# Document:
JN: Yeah, Jeff Green who writes for Terminal Boredom sometimes, I met him at South By Southwest last year, he set up a show for the Rat Traps in Vancouver, he had told that he was starting a label when we I was up there. He wanted to put out whatever new band I was starting, so I sent him the demos we had recorded and he really wanted to do it, so our first seven inch is coming out on his label Sweet Rot at the end of the year, beginning of the year sometime. We have to get that artwork done.
FB: You said earlier that you had a couple of other singles coming out? Florida’s Dying is doing one too.
JN: Oh yeah, Florida’s Dying, Rich Evans he like really got me into touring. I never thought that like I could do a tour, I didn’t know how to set it up or get contacts or anything. He like e-mailed me out of the blue one day and just wanted to get my one man band to come to Florida. So he set like a whole week long tour around Spring Break because I was in school at the time, and I did my first tour that way and he’s helped me ever since. We were hanging out with him the other day after we played a show in Orlando and he really wanted to do a seven inch, so we’re gonna do that.
FB: How do you feel about the whole state of the underground garage scene? Obviously with the last Blackout being done with it’s going to be harder, but there are other festivals like the Horrible Fest. (Goner, Dot Dash, etc.)
JN: My old band played Horrible Fest last year. I don’t know, I’m kinda sick of fests. Blackout was fun for what it was and I guess Goner Fest is still---they had another one of those. Fests are cool because I get to see a lot of friends that I’ve met on the road and stuff, but fests are kinda too much. Partying that hard for three days is hard. It’s cool sometimes, the first two Goner Fests were really cool, I got to go to those. The second one especially because they got a lot of West Coast bands that I wouldn’t have got to see. I got to meet Monty Buckles at that one and we’ve become pretty good friends and our two bands both did a split earlier this year.
FB: Oh, the Lamps.

# Brief A:
List every person the interview names by first and last name.
# Brief B:
Set down the part of the interview that opens with the words containing "FB: How do you" and closes with "Dot Dash, etc.)", word for word.
# Brief C:
Carry the interview forward from the point where it stops.
The records below come from a separate source.

# Record excerpts:
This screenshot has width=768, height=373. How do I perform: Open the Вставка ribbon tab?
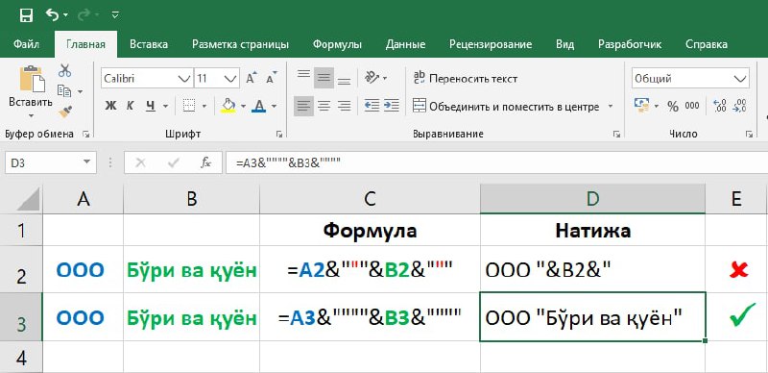coord(149,44)
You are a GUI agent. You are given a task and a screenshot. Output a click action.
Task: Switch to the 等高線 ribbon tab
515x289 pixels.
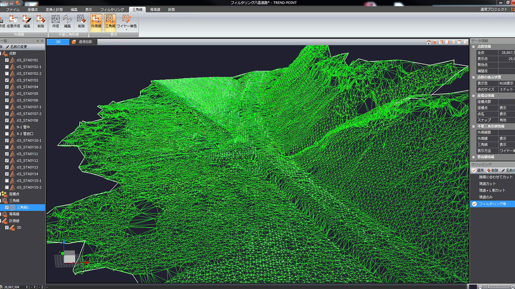click(x=155, y=9)
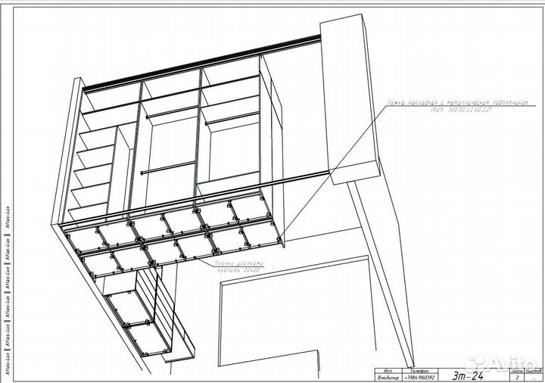Click the Исп. header cell
Viewport: 545px width, 383px height.
pos(387,369)

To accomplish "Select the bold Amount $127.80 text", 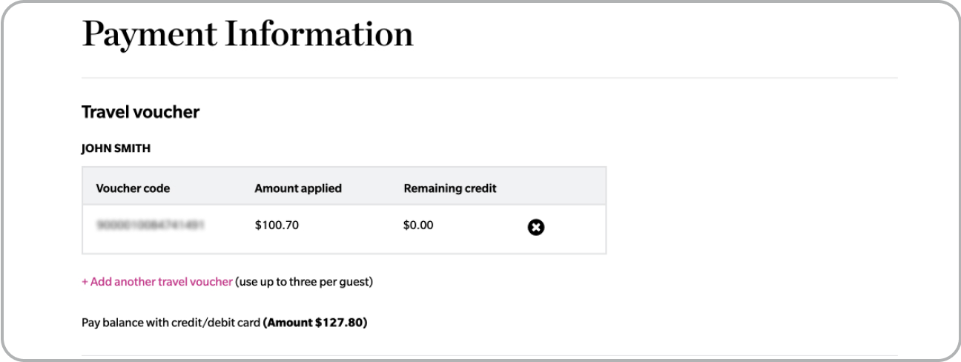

# Exercise answer A:
Jeff Green, Rich Evans, Monty Buckles

# Exercise answer B:
FB: How do you feel about the whole state of the underground garage scene? Obviously with the last Blackout being done with it’s going to be harder, but there are other festivals like the Horrible Fest. (Goner, Dot Dash, etc.)

# Exercise answer C:
JN: Yeah, we did a split with the Lamps. And hooking him up with my girlfriends’ band, Be Your Own Pet, he directed two of their videos, so pretty cool. He makes music videos, he did the Black Lips video for “Fad”, he also did some A Frames videos and he’s doing a Ponys video. He’s a really cool guy, he’s our best friend in LA, we always stay with him when we go out there.
FB: One of the things that I liked about the festivals is meeting & seeing bands that don’t necessarily know that they could tour through the Mid West. A lot of bands don’t realize that there is something going on here. Either financially it’s not viable with gas being so expensive or they just don’t even know about it. We have so many bands come through the state to play South By Southwest that are traveling on I-35, which passes through my city, that don’t realize that 20 to 30 minutes away there is a viable scene.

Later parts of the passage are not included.